A special loan fund through the Development Bank of Ethiopia (DBE) provides land at low lease rates for priority export areas such as floriculture, leather goods, textiles and garments, and agro-processing related products. An investor can borrow up to 70% of the cost of the project from this special fund without collateral upon presenting a viable business plan and 30% personal equity.

Investors are allowed to import duty-free capital goods and construction materials necessary for the establishment of a new enterprise or for the expansion of an existing enterprise. In addition, spare parts worth 15% of the value of the capital goods can be imported duty-free. This privilege may not be granted if comparable capital goods or construction materials can be produced locally and have competitive prices, quality, and quantity. Imported duty free capital goods can no longer be used as loan collateral. Travel agencies/tour companies have increased duty-free privileges for the importation of goods such as vehicles, provided they are used solely in tourism activities.

The Ministry of Agriculture's (MOA) Agricultural Investment Support Directorate offers grace periods of up to seven years on land rents. The Directorate is currently focused on land deals in the remote regions of Gambella, Benishangul Gumuz, Southern Nations, and Afar.

6. Right to Private Ownership and Establishment

Both foreign and domestic private entities have the right to establish, acquire, own and dispose of most forms of business enterprises. There is no right of private ownership of land. All land is owned by the state and can be leased for up to 99 years. In November 2011, the government enacted a controversial urban land lease proclamation that allows the government to determine the value of land in transfers of leasehold rights, in an attempt to curb speculation by investors.

7. Protection of Property Rights

Secured interests in property are protected and enforced, although all land ownership remains in the hands of the state. Certain residents have been relocated (and usually compensated) when the government decides that the land they are living on should be used for a road or other public use. Land leasehold regulations vary in form and practice by region. Mortgages are uncommon as loan terms are generally quite short.

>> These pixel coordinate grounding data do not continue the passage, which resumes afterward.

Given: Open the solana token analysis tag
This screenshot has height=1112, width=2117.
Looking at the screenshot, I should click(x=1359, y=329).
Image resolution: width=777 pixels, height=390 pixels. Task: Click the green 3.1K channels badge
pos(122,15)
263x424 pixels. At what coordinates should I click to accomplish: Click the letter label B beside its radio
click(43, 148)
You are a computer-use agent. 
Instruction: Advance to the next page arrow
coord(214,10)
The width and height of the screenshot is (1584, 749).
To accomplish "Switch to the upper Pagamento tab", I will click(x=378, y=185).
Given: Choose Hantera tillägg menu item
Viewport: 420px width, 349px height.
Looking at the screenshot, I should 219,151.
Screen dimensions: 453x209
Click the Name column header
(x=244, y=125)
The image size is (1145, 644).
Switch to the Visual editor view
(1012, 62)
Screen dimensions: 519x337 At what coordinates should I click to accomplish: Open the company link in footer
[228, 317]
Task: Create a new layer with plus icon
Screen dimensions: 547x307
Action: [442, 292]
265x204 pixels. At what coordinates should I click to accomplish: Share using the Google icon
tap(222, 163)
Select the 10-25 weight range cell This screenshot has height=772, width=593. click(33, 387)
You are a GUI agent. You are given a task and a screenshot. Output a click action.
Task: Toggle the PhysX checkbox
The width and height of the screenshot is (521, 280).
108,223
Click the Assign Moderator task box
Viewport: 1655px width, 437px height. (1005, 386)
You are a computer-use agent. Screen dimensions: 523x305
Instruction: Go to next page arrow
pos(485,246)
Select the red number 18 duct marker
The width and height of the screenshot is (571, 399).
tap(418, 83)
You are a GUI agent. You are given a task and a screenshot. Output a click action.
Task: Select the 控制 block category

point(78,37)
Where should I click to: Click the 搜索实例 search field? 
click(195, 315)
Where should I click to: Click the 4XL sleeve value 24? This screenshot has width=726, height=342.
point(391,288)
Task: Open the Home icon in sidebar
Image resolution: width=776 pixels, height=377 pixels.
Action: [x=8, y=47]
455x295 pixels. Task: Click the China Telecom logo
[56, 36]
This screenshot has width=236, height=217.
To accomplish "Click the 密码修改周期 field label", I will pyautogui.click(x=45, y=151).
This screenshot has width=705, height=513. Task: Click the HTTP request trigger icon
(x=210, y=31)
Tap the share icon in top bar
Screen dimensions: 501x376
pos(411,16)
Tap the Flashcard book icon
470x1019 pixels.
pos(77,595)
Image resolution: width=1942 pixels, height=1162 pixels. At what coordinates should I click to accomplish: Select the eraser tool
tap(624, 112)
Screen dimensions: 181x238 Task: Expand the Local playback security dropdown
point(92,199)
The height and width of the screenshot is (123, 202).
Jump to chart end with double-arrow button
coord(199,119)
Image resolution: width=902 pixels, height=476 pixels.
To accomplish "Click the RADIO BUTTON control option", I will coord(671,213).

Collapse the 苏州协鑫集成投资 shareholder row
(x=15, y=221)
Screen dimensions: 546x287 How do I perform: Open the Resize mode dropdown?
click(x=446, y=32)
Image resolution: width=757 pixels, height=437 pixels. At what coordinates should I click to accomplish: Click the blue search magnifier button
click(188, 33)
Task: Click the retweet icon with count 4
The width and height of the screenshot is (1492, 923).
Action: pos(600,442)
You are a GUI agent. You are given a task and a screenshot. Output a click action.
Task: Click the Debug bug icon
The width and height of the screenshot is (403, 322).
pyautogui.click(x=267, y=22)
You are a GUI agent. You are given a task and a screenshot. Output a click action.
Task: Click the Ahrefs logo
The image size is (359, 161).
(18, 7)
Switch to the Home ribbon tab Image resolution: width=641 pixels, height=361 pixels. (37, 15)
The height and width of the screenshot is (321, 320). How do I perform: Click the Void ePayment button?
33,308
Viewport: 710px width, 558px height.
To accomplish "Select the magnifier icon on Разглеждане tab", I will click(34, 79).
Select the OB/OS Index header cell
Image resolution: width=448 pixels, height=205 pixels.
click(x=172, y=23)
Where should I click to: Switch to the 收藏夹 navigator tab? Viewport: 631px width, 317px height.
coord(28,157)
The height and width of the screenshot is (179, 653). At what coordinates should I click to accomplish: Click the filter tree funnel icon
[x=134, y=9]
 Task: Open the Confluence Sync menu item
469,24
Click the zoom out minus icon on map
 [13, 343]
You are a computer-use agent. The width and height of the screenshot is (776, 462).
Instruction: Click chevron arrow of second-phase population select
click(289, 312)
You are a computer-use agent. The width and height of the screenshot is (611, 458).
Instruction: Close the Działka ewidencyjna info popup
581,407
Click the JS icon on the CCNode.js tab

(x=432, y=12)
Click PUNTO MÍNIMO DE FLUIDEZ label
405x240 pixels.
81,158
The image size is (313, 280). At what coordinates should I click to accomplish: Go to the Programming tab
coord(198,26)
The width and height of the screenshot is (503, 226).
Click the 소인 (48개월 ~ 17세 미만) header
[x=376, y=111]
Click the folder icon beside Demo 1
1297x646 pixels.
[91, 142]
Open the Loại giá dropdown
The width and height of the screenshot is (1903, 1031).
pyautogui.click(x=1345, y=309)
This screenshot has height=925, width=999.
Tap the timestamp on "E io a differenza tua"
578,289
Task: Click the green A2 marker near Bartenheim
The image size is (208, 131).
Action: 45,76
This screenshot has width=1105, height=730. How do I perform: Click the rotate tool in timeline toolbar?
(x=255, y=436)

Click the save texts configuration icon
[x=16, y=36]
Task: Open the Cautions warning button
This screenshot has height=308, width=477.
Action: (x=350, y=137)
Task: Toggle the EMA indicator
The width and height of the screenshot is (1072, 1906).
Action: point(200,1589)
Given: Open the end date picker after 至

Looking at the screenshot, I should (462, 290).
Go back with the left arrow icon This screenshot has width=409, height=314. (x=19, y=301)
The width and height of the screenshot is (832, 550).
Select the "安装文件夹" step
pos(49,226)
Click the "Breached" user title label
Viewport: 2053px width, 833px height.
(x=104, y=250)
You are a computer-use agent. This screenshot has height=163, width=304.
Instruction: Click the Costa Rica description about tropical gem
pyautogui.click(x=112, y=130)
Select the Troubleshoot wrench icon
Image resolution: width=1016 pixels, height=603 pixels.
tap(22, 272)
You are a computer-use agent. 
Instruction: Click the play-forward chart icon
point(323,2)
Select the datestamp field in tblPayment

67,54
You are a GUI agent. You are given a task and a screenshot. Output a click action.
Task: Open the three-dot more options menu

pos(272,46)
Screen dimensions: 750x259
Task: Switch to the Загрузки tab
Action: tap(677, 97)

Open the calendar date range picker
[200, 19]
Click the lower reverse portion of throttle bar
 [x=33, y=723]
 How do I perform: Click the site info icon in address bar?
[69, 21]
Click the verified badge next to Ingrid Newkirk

Ethiopia has yet to sign a number of major international intellectual property rights (IPR) treaties, such as: the Paris Convention for the Protection of Industrial Property; the World Intellectual Property Organization (WIPO) copyright treaty; the Berne Convention for Literary and Artistic Works; the Madrid System for the International Registration of Marks; and the Patent Cooperation Treaty. The GOE has expressed its intention to accede to the Berne convention and Madrid protocol by 2015. The Ethiopian Intellectual Property Rights Office (EIPO) has been tasked primarily to protect Ethiopian copyrighted materials and pirated software. Generally, EIPO has weak capacity in terms of manpower and none in terms of law enforcement. In addition, a number of businesses, particularly in the tourism and service industries, operate in Ethiopia freely using well-known trademarked names or symbols without permission.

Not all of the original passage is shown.